This invention has a structure that is convenient to connect and disconnect from the test board and is also easy to carry, allowing performance testing on an LED PCB basis.

In addition, this invention enables accurate temperature measurement through a temperature sensor that is closely attached to the LED PCB so that it can be tested in real time under temperature conditions suitable for the usage environment of the LED PCB.

In addition, this invention hinges the base plate that supports the LED PCB and the cover in a clamshell type, and presses the relevant part of the LED PCB closely using a plurality of pressing members with elastic force formed on the cover, thereby making the LED The LED PCB can be efficiently adhered to the base plate without impacting the PCB.

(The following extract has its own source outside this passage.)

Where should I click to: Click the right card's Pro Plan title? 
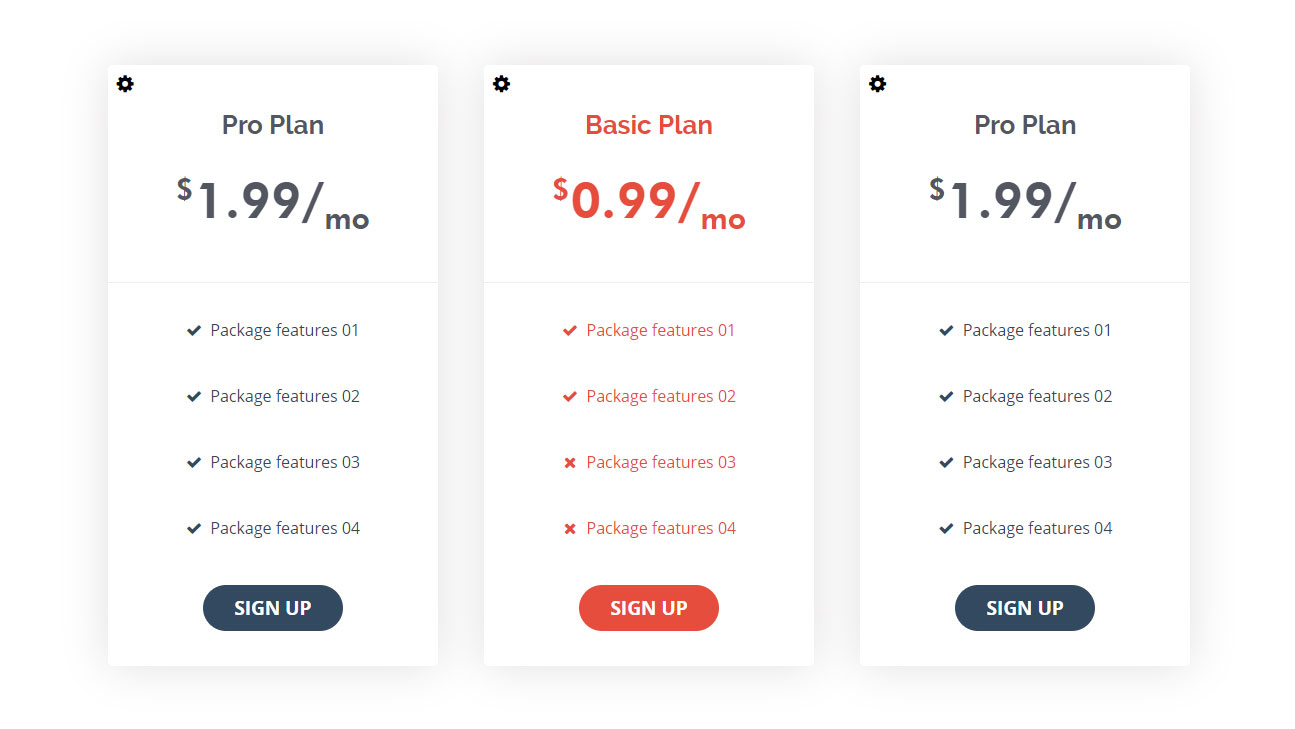[1025, 125]
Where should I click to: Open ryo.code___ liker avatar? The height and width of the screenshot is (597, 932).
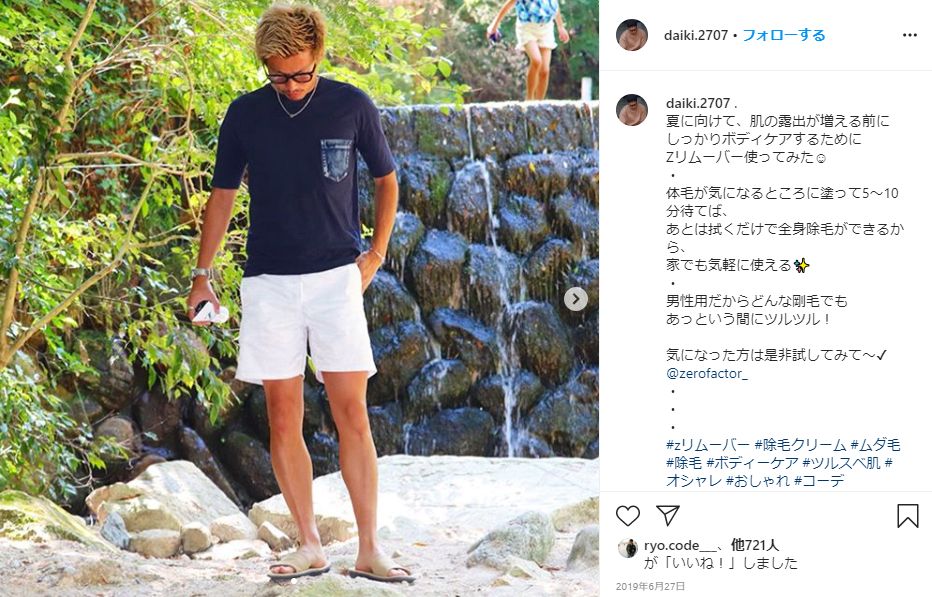coord(628,548)
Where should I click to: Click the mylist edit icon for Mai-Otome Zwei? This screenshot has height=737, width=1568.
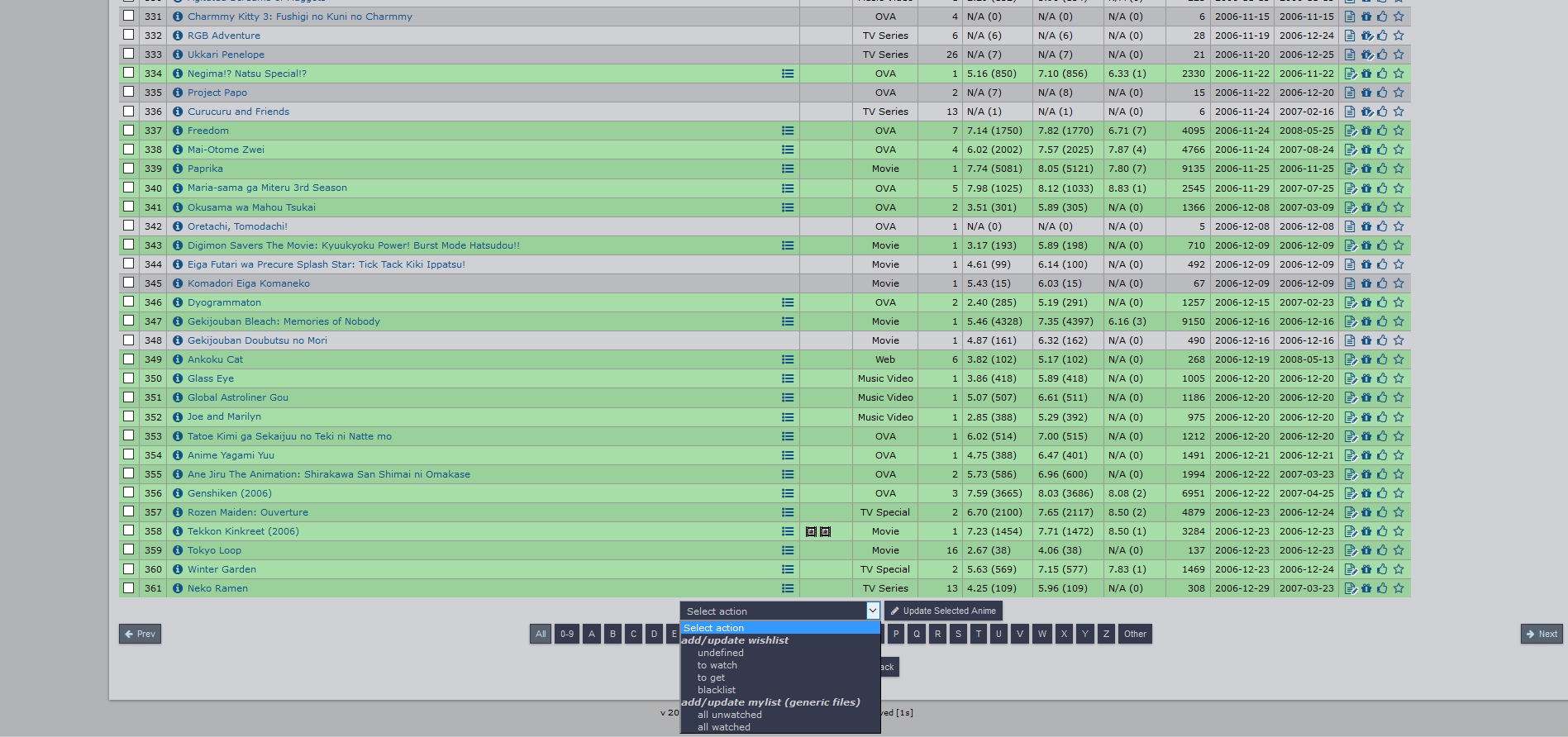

Figures 1 and 2 are open and closed perspective views showing the structural relationship of a test socket for an LED PCB according to an embodiment of the present invention;
Figure 3 is a partially exploded perspective view showing the temperature sensing means in the test socket shown in Figure 2;
Figures 4 to 6 are open and closed perspective views of the LED PCB placed in the test socket shown in Figure 1;
Figures 7 and 8 are a perspective view and a plan view of a test socket with a fixed LED PCB mounted on a test board as shown in Figure 5;
9 to 11 are exploded and assembled perspective views of two LED PCBs placed in a test socket according to another embodiment of the present invention.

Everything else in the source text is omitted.